• _GOAL OF THE EXERCISE_
Below are the records; print exactly the lines from the one with "Viewport: 1024px width, 513px height." through the last, both included, and leave the pictures out.

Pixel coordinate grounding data
►

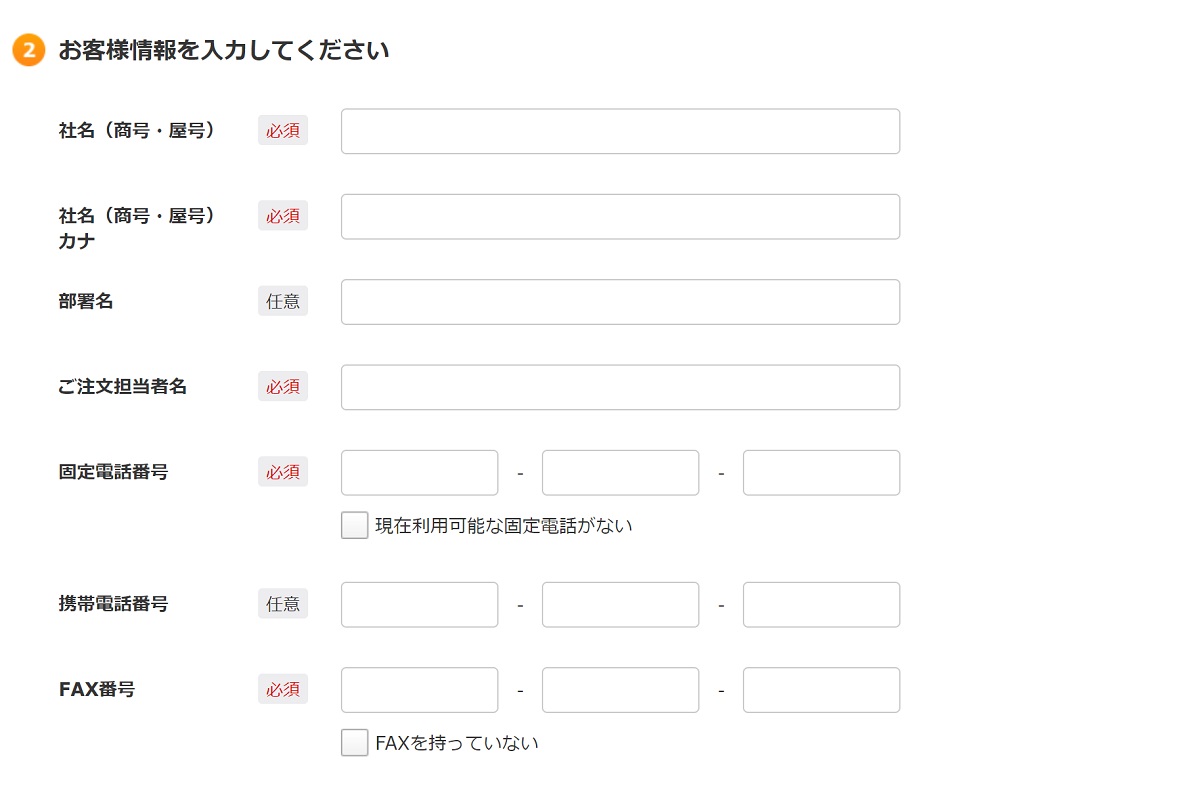This screenshot has height=801, width=1200.
Task: Click first 固定電話番号 field
Action: (x=419, y=472)
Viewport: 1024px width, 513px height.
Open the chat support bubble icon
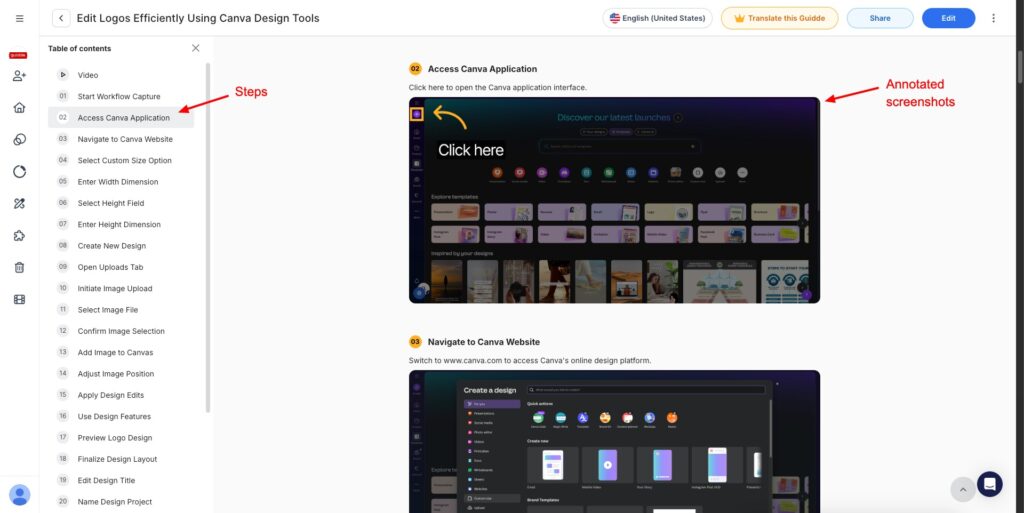click(989, 484)
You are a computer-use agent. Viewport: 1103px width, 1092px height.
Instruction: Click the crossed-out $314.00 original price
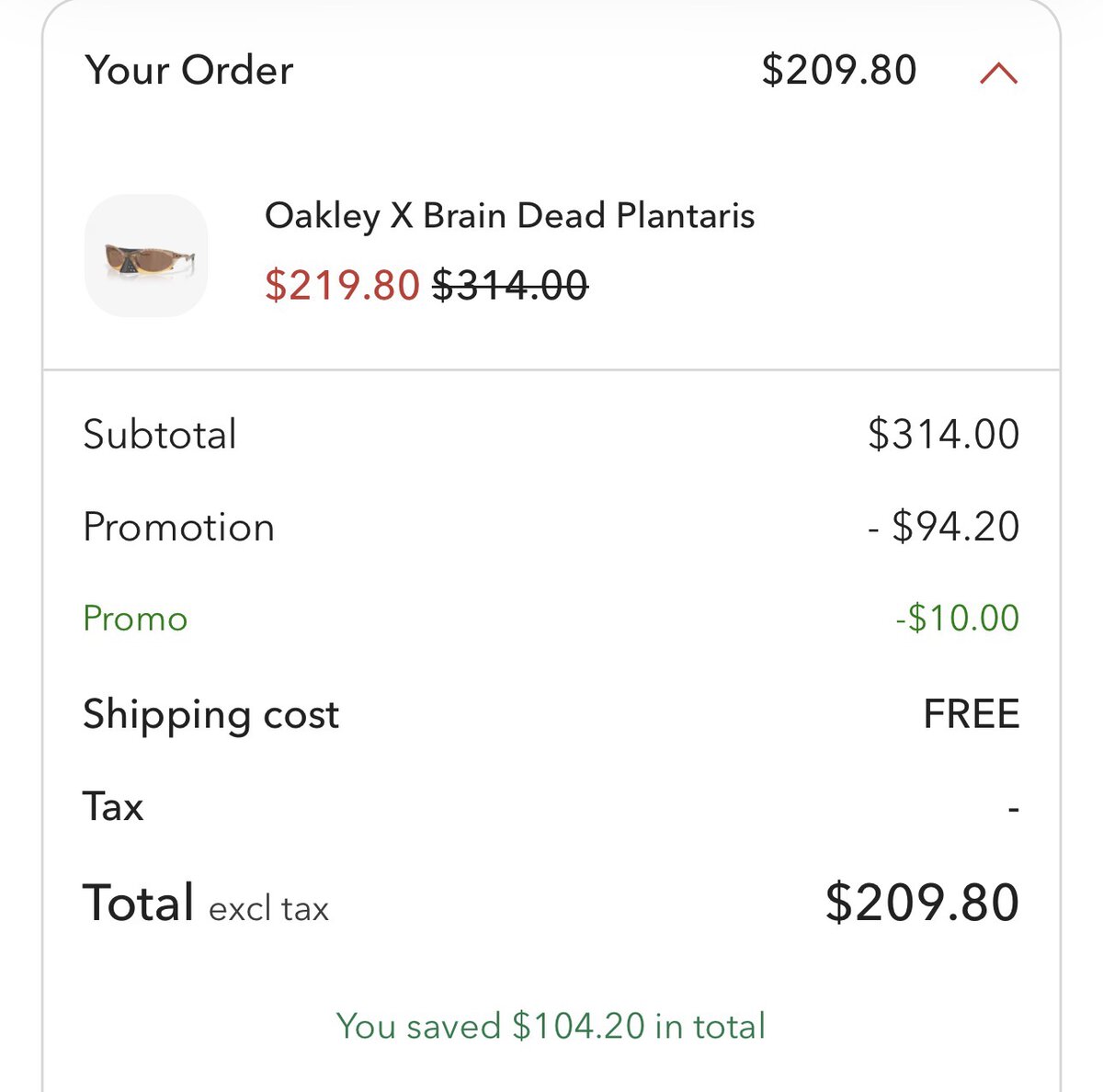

◄

• _ANSWER TO THIS TASK_
Viewport: 1024px width, 513px height.
Open the chat support bubble icon
click(989, 484)
You are a computer-use agent. Viewport: 1103px width, 1092px height.
Instruction: Click the crossed-out $314.00 original price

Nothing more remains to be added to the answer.